Using bone marrow samples of 20 adults and 22 children with the deadly disease, researchers at NYU Langone Health and its Perlmutter Cancer Center were able to score each patient's level of inflammation. These "iScores" were then correlated to survival rates, with those having the lowest iScores typically surviving the longest. Leukemic patients with high iScores died at least four years earlier than those with low levels of inflammation.
The new "iScore" system can be added to existing tools for measuring AML severity and used by physicians and patients when deciding on immunotherapy, chemotherapy, or bone marrow transplantation, the NYU researchers say. "Our scoring system provides an easy tool for physicians and patients to measure their risk from inflammation tied to their leukemia and to adjust their treatment plans accordingly to manage this risk," says study co-lead investigator Audrey Lasry, PhD. Measurements needed to calculate a patient's iScore, she says, are freely available in the study manuscript to academic researchers and clinicians, and published in the journal Nature Cancer.
Lasry, a postdoctoral fellow at NYU Grossman School of Medicine and Perlmutter Cancer Center, says some patients in consultation with their medical providers may favor immunotherapy to boost immune cells needed to fight cancer if their inflammation score is high.
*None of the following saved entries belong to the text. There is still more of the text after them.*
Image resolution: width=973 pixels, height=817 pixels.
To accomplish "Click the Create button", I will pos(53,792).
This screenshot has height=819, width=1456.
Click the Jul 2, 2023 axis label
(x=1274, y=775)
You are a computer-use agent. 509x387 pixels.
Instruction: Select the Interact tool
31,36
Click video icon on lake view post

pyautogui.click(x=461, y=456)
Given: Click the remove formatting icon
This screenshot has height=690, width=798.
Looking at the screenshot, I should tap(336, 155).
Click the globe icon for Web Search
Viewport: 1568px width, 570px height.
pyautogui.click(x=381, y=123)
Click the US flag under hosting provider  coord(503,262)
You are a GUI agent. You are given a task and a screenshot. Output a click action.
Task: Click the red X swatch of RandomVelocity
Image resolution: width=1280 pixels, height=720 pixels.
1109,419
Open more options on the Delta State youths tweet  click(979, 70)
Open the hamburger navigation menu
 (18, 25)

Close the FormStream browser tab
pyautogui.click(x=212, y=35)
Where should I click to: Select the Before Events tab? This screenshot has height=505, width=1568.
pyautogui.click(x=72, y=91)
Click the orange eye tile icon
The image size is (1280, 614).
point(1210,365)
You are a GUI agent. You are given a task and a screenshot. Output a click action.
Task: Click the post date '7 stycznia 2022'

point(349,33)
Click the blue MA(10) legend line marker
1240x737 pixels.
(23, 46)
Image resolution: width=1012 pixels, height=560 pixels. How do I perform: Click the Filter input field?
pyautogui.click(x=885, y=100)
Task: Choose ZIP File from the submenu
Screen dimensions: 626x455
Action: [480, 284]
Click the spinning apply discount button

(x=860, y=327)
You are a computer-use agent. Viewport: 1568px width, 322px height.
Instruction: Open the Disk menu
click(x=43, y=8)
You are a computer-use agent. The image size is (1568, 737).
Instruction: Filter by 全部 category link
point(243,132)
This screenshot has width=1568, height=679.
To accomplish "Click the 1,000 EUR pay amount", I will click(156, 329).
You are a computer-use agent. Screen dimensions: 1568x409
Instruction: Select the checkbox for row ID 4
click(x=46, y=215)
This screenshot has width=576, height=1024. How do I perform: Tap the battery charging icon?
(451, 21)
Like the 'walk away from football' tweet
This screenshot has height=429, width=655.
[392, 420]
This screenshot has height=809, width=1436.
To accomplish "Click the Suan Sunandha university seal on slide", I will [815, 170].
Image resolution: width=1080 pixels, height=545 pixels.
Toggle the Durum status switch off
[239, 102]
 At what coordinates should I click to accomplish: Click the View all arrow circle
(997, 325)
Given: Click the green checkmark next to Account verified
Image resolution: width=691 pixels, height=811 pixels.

Others may favor alternative therapies in cases of low inflammation tied to their cancer because their immune system does not necessarily need reinforcement.
The study also showed that bone marrow levels of dysfunctional (atypical) immune B cells were also linked to inflammation in both adults and children with AML. A dozen gene mutations, or errors in the genetic code, were found to be tied to high iScores and patients with severe cases of the disease. Another key finding was that the effectiveness of some immune T cells, which directly attack cancer cells, was suppressed in child cases of leukemia with high inflammation but not in adult cases with high inflammation.